ˇ        the use of the media as instruments of the police with a resulting loss of impartiality and credibility;

ˇ        the targeting of media representatives who are in the process of news gathering;

ˇ        impairment of the media's ability to disseminate and preserve news;

ˇ        consequent reduction in the quality of news coverage.

 

[45]          With respect, I am of the view that the affidavit evidence upon which the appellants rely adds nothing to what was considered by the Supreme Court in the earlier cases. One need only refer to the dissenting reasons of McLachlin J. (as she then was) in Lessard to realize this.

 

[46]          In Lessard, McLachlin J. expressed the view that the search of media premises in circumstances akin to those at hand amounts to an infringement of the rights guaranteed to the media under s. 2(b) of the Charter. As the following passage at pp. 539-40 of her reasons indicate, in coming to this conclusion she placed considerable emphasis on the harmful effects, both short and long term, that police search and seizure can have on the media's ability to perform its constitutionally protected function:

            The ways in which police search and seizure may impinge on the values underlying freedom of the press are manifest. First, searches may be physically disruptive and impede efficient and timely publication. Secondly, retention of seized material by the police may delay or forestall completing the dissemination of the news. Thirdly, confidential sources of information may be fearful of speaking to the press, and the press may lose opportunities to cover various events because of fears on the part of participants that press files will be readily available to the authorities. Fourthly, reporters may be deterred from recording and preserving their recollections for future use. Fifthly, the processing of news and its dissemination may be chilled by the prospect that searches will disclose internal editorial deliberations. Finally, the press may resort to self-censorship to conceal the fact that it possesses information that may be of interest to the police in an effort to protect its sources and its ability to gather news in the future.  All this may adversely impact on the role of the media in furthering the search for truth, community participation and self-fulfillment.

 

[47]          In my view, the harmful effects identified by McLachlin J. are virtually identical to those relied upon by the appellants in support of their submission that had the majority in Lessard been aware of them, they might have required mandatory inter partes hearings in certain circumstances. To accept that submission, I would have to assume that the majority did not read McLachlin J.'s dissenting opinion, a proposition that I reject out of hand.

 

[48]          The same applies to the alternate position put forward by the appellants, namely, that the majority in the earlier cases may simply have failed to consider the added safeguard of inter partes hearings. Once again, in my view, McLachlin J.'s dissenting opinion in Lessard forecloses that possibility. After concluding that the searches like the one at hand violate the rights guaranteed to the media under s. 2(b) of the Charter, McLachlin J. turned her attention to s. 1 of the Charter and identified the conditions that must be met to justify the issuance of a warrant to search and seize materials from media premises. In the context of that analysis, at p. 542 she stated:

            The requirement that the infringement go no further than is necessary to achieve the desired object demands like particularity. The justice should cast the warrant in terms which reduce as far as possible the effects of the infringement. Matters such as timing, specificity of the items to be seized, and conditions protecting the identity  of informants may fall to be considered, as may the manner in which the warrant is to be executed. For example, where there is no reason to believe the press will destroy the material or refuse to surrender it, it might be reasonable for the warrant to require that the information be surrendered rather than allowing the police to search the premises and seize the materials. (This appears to be a common practice at present.)

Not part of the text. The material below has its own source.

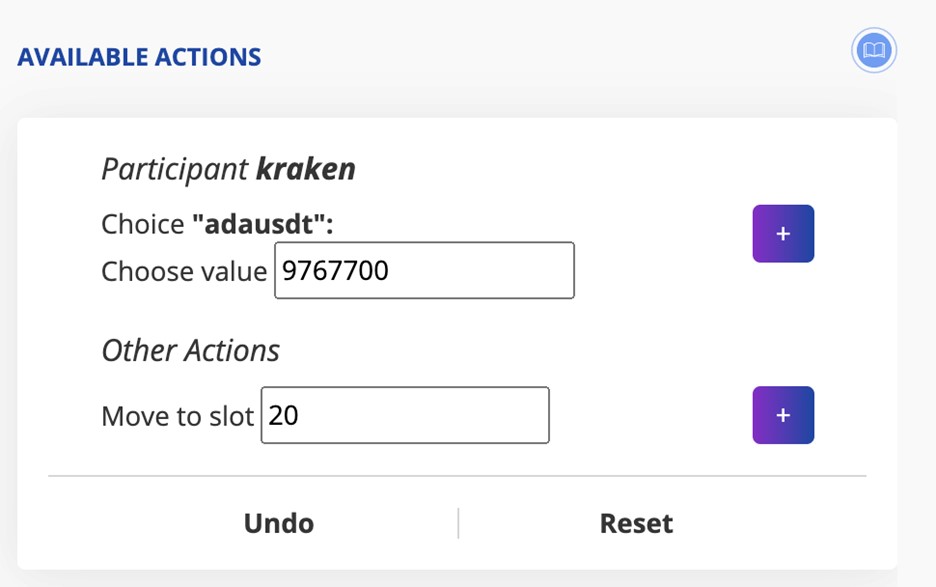
Task: Click the bold kraken participant name
Action: (306, 169)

In some cases a justice concerned to minimize impact or concerned as to whether the warrant should issue at all may wish to receive representations from the press organ in question, especially in circumstances where the need for the suspected evidence is not particularly urgent and there is no reason to suspect that the evidence in question will be concealed or destroyed. (Emphasis added)

 

[49]          The emphasized portion is instructive for two reasons. First, it puts to rest the notion that the majority may have failed to consider the possibility of inter partes hearings. Second, and perhaps of greater significance, it points out that even if one starts from the premise that in certain circumstances, the search of media premises constitutes a s. 2(b) infringement and must be justified, something the majority did not accept, the failure on the part of the issuing justice to provide notice will not necessarily constitute jurisdictional error. To the contrary, McLachlin J. went no further than to state that the issuing justice retains a discretion to provide notice.

 

[50]          In sum, nothing in Lessard or CBC v. New Brunswick (Attorney-General) leads me to believe that the majority envisaged the need for inter partes hearings in circumstances like those in the present case. Indeed, I read the majority as implicitly eschewing the notion. In the last analysis, the most that can be said is that the issuing justice retains a discretion to provide notice. In this case, Dobney J. chose not to provide notice and I see no basis for interfering with her decision.

 

[51]          Before leaving this issue, I wish to comment briefly on the overarching concern that underlies the appellants' dissatisfaction with the traditional model of ex parte authorization followed by judicial review.

 

[52]          The appellants concede that on the review hearing before Roberts J., they were entitled to and did lead all the evidence they would have led before the issuing justice had notice been provided. They further agree that had they received notice, the submissions before the issuing justice would not have differed from those made to Roberts J. on the review hearing.

 

[53]          To this extent, the appellants take no issue with the review process that forms part of the traditional model. Their difficulty lies with the test to be applied by the reviewing justice in determining whether a search warrant has or has not been validly issued. That test, they submit, is overly restrictive because it does not permit the reviewing justice to engage in a de novo hearing. Rather, the reviewing judge is simply entitled to consider the record before the issuing justice, as amplified on review, in order to decide whether the issuing justice could have granted the authorization. If that question is answered in the affirmative, then even if the reviewing judge would not have issued the warrant in the first instance, he or she cannot interfere.

 

[54]          Although I appreciate the concern raised by the appellants, in the context of this case, I am inclined to think that the existing regime provides adequate protection to the media. On judicial review, as Cory J. observed at p. 554 of CBC v. New Brunswick (Attorney-General), the judge is required to consider all of the facts and circumstances, including those identified in the amplified record, against the backdrop of s. 8 of the Charter, with a view to determining whether the issuance of the warrant constituted jurisdictional error. In the case of the media, as Cory J. explained at pp. 560-61, apart from satisfying the statutory preconditions in s. 487 of the Code, special conditions apply when a warrant is sought to search media premises. While more will be said about this in the context of the second ground of appeal, for the moment, suffice it to say that in deciding whether a warrant to search media premises should issue and if so, upon what conditions, the issuing justice must weigh a number of factors, including the effects of the search and seizure on the media's ability to fulfill its function as a news gatherer and news disseminator. If the reviewing judge concludes that the issuing justice, in exercising his or her discretion, failed to give adequate or any consideration to a pertinent factor and/or the amplified record discloses information that was not before the issuing justice and that could well have affected the decision to issue the warrant, this may result in a finding that the warrant was invalid and should not have been issued.

 

[55]          Although such a regime may not provide perfect protection to members of the media, I am inclined to think that it provides adequate protection in circumstances such as those in the present case[2].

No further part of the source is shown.